**TASK GOAL**
Once you have read the records, write them out again exactly.

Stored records
━━━━━━━━━━━━━━━━━━━━

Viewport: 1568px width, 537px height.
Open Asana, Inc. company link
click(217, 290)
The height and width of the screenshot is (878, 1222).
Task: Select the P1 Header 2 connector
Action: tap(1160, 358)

━━━━━━━━━━━━━━━━━━━━

**THE ANSWER**
Viewport: 1568px width, 537px height.
Open Asana, Inc. company link
click(217, 290)
The height and width of the screenshot is (878, 1222).
Task: Select the P1 Header 2 connector
Action: tap(1160, 358)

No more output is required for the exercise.